In Fish pluralities- Human-animal relations and sites of engagement in Paulatuuq, Arctic Canada , Zoe Todd articulates the ways that human fish relationships reflect and enact political relations in the arctic. Via two case studies the author argues that the anthropocentric lens inherent in western scientific tradition is ill equipped to comprehend the complexity of Paulatuuqmiut human-fish relations. The author presents the reader with a window into the Paulatuuqmiut worldview, in which the decentred human is contextualised by their relations to community, to land, and to other species.
For the Paulatuuqmiut, both their relationship to fish, and to fishing practices, are deeply imbued of cultural meaning. The author argues that scientific and anthropological ideas about fishing practices in Alaska have failed to understand the complexities of relationships between the Paulatuuqmiut and fish. Fish are understood in many different ways that cannot be easily translated into western models, such as metaphors, food sources, trophies, or prizes, and a more-than-human species, imbued of an agency that reflects humans relationships to land. Fishing for the Paulatuuqmiut peoples is a skill that springs forth from an embodied way of knowing the land. It is a skill whose success is due to local Indigenous knowledge which is entwined within the traditions and relations embedded in Paulatuuqmiut community.
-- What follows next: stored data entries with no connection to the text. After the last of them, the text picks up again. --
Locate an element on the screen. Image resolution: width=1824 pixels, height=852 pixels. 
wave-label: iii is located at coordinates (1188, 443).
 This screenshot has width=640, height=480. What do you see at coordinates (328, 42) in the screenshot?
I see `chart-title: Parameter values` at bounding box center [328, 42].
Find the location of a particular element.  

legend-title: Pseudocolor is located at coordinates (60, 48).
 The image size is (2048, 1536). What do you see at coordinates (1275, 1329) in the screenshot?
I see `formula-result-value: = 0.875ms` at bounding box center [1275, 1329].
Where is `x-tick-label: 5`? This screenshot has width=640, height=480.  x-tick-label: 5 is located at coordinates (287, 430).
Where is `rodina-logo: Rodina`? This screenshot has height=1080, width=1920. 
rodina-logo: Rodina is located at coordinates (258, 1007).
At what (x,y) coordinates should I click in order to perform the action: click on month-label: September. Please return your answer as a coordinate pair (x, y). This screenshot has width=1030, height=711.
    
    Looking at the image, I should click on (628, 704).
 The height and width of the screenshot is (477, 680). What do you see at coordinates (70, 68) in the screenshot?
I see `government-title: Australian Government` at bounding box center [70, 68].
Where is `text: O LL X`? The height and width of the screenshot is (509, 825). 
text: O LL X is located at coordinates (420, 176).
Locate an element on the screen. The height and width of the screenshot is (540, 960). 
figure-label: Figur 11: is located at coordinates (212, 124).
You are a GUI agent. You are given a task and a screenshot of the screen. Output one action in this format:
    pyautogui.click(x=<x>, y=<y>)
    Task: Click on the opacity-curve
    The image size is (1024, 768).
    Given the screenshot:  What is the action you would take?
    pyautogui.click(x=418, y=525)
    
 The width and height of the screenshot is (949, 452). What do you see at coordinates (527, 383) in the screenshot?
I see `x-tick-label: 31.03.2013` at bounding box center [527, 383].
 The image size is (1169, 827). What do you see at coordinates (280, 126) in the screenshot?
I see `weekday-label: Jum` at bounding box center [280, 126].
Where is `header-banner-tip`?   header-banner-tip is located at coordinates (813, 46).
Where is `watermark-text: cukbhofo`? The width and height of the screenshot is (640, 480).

Fishing is not just about the catch of a fish, it is an enactment of relations and rituals that are deeply embedded in cultural and social practices. Fishing highlights the relationships between those who fish, the fish themselves, and the landscape, which both shapes the practice of fishing, and is shaped by the highly detailed cosmology of the Paulatuuqmiut peoples.
I found this intriguing paper to be an interesting commentary on what we are learning about the inherent biases within science and assumed hierarchies of knowledge in western scientific thought. Reading this paper lead me to: Science and other Indigenous Knowledge Systems in the book: Knowledge: Critical Concepts, Volume 2 , in which the authors argue that scientific knowledge should be viewed as local in as much as it is formulated by a conglomerate of people, places, strategies, practices and skills. All localised. The authors argue that Indigenous knowledges must be given equal value to scientific knowledge as both are in part formulated by locality, and Indigenous knowledge enacts an inherent power in Indigenous knowledge systems, which cannot be squeezed into or reduced into the western model.
This idea is prevalent in Todd’s paper, page 14, where she explains that to be a successful fisher in Paulatuuq one must understand what it is to be part of that community, to know what it is to “dwell” in that landscape and to move through it in a way that is “embodied and skillfull”. Similarly, Todd’s mention of “a complex Inuvialuit cosmology” on page 6, alludes to the complexities inherent within Indigenous human animal relationships. If western science is to begin to comprehend these complexities, it would seem that to be quiet and to listen, would be a good first step.
Bibliography
Stehr, Nico, and Reiner Grundmann. Knowledge: Critical Concepts. Taylor & Francis, 2005.